Karen Shakhnazarov, l’anima russa tra letteratura e musica. Una rasssegna in Sardegna

Dal 6 aprile al 19 maggio si svolgerà tra Oristano e Cagliari la retrospettiva itinerante dedicata al cinema del regista russo Karen Shakhnazarov. Un autore poliedrico che ha saputo spaziare dalla letteratura al musical, dal dramma storico alla satira sociale. Bookciak Magazine è media partner …

Il suo ultimo film è Anna Karenina, del 2017, dal celebre romanzo di Tolstoj. E da Cechov, Reparto 6 del 2009. Poi ci sono i musical a cui deve sicuramente la sua notorietà in Russia (Siamo del jazz, Una Serata a Gagry) e ancora la commedia satirica sullo stile di vita post-Perestroika, I sogni o il dramma storico, L’assassinio dello zar. Giusto alcuni titoli per far comprendere come sia complesso e poliedrico il cinema di Karen Shakhnazarov, regista russo classe ’52, davvero poco noto in Italia e conosciuto soprattutto dai cinefili che viaggiano per festival dove i suoi film sono spesso premiati.

Una buona occasione per fare la sua conoscenza è “Omaggio al cinema russo. Karen Shakhnazarov tra musica, storia e letteratura”, la retrospettiva itinerante organizzata dalla FICC – Federazione Italiana dei Circoli del Cinema in sinergia con il Centro Russo in Sardegna e la Casa di Produzione Mosfilm, con il patrocinio della Regione Sardegna e del Mibact.

Si parte il 6 aprile alle ore 21 presso la sala congressi dell’hotel Mistral 2 a Oristano per proseguire a Cagliari, dal 10 aprile nei locali della Cineteca Sarda e successivamente nel circolo Hermaea, aderente alla Ficc. Il 19 maggio si terrà l’evento conclusivo allo spazio Odissea con l’incontro di Shakhnazarov con il pubblico e la proiezione del suo ultimo lavoro, Anna Karenina (nella foto).

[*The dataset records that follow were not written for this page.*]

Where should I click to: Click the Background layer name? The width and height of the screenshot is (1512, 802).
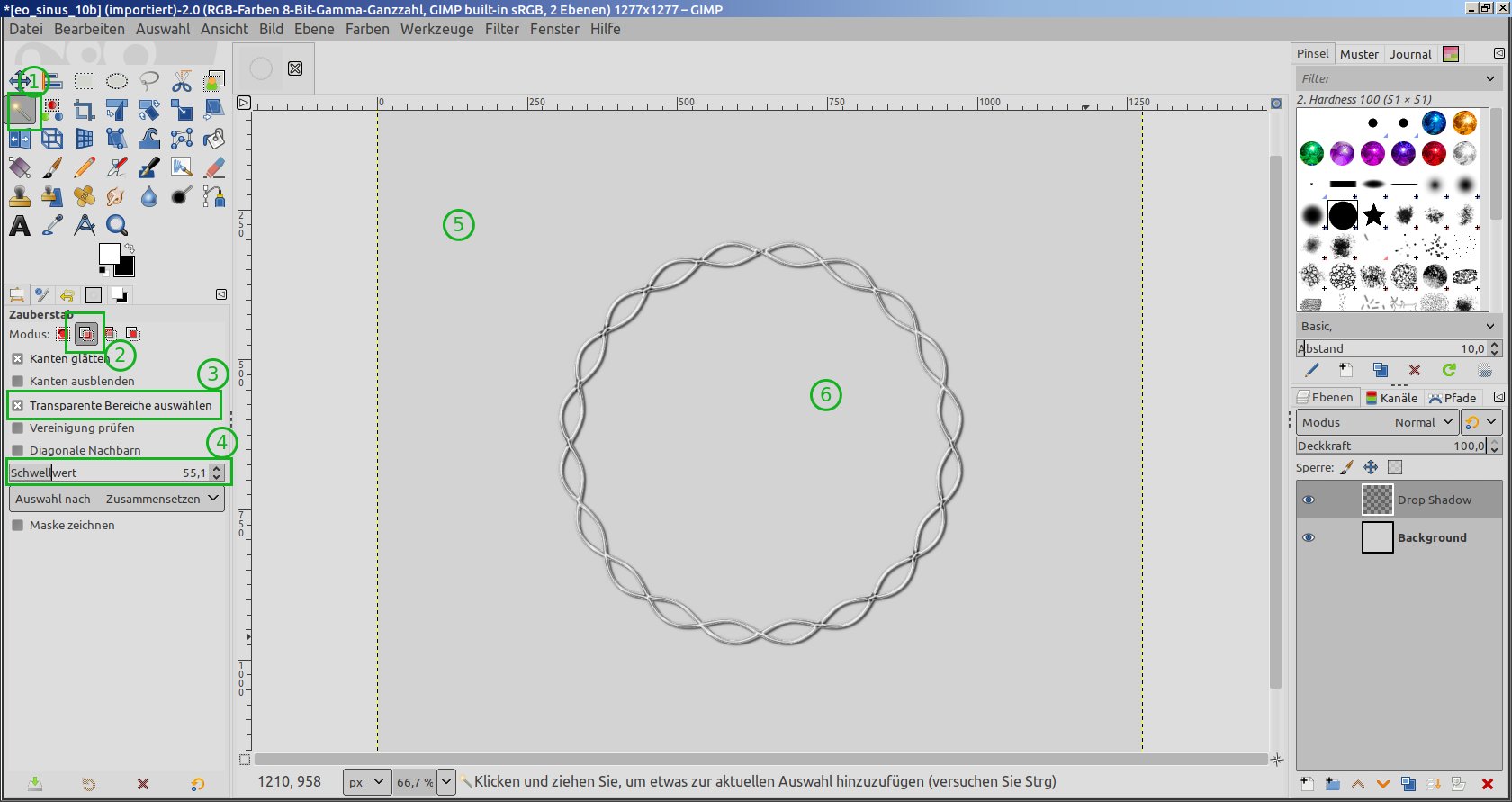(x=1431, y=537)
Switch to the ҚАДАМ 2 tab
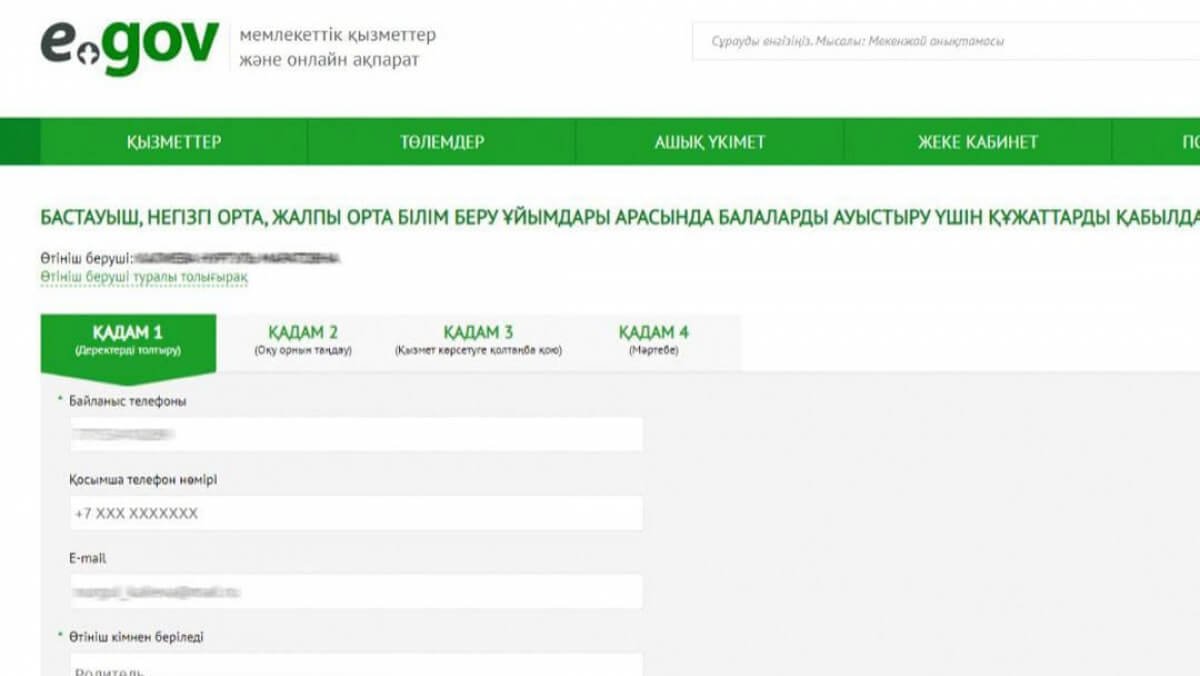The width and height of the screenshot is (1200, 676). (305, 335)
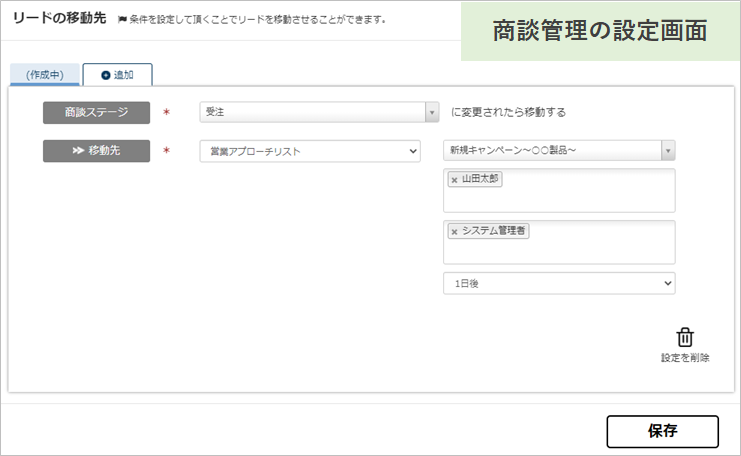Remove the 山田太郎 tag with its x
The height and width of the screenshot is (456, 741).
click(454, 180)
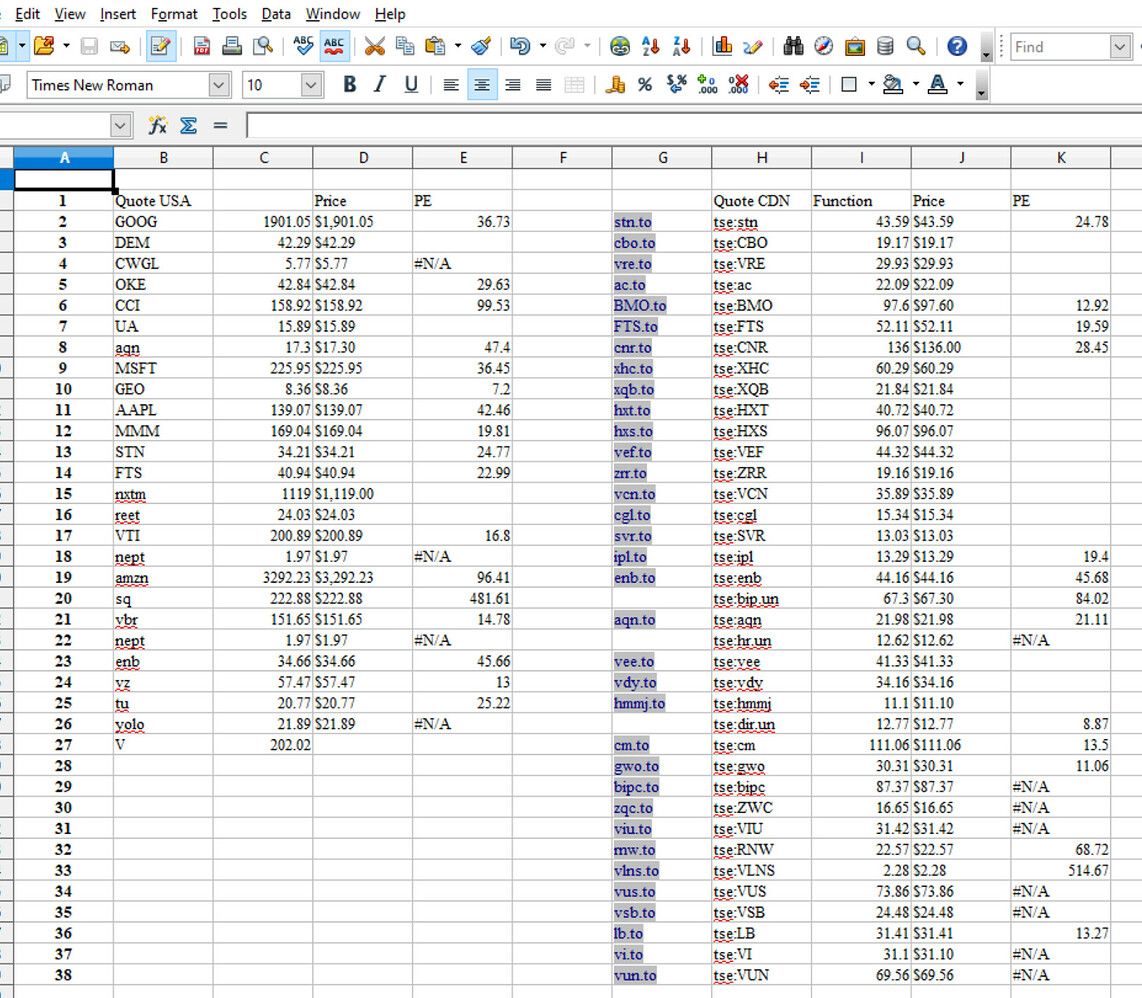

Il regista, anche direttore generale dal 1998 della storica casa di produzione Mosfilm di Mosca, nella sua lunga filmografia ha spaziato, come recita il titolo della manifestazione tra musica, storia e letteratura ben rappresentando fin dai primissimi anni ’80 uno spaccato delle problematicità sociali e politiche dell’era gorbacioviana e delle tante ferite aperte di un sistema che ha portato successivamente al crollo della stessa Unione Sovietica.

Direzione artistica della rasssegna e di Marco Asunis e Galina Francis-Smith. Quella organizzativa di Patrizia Masala.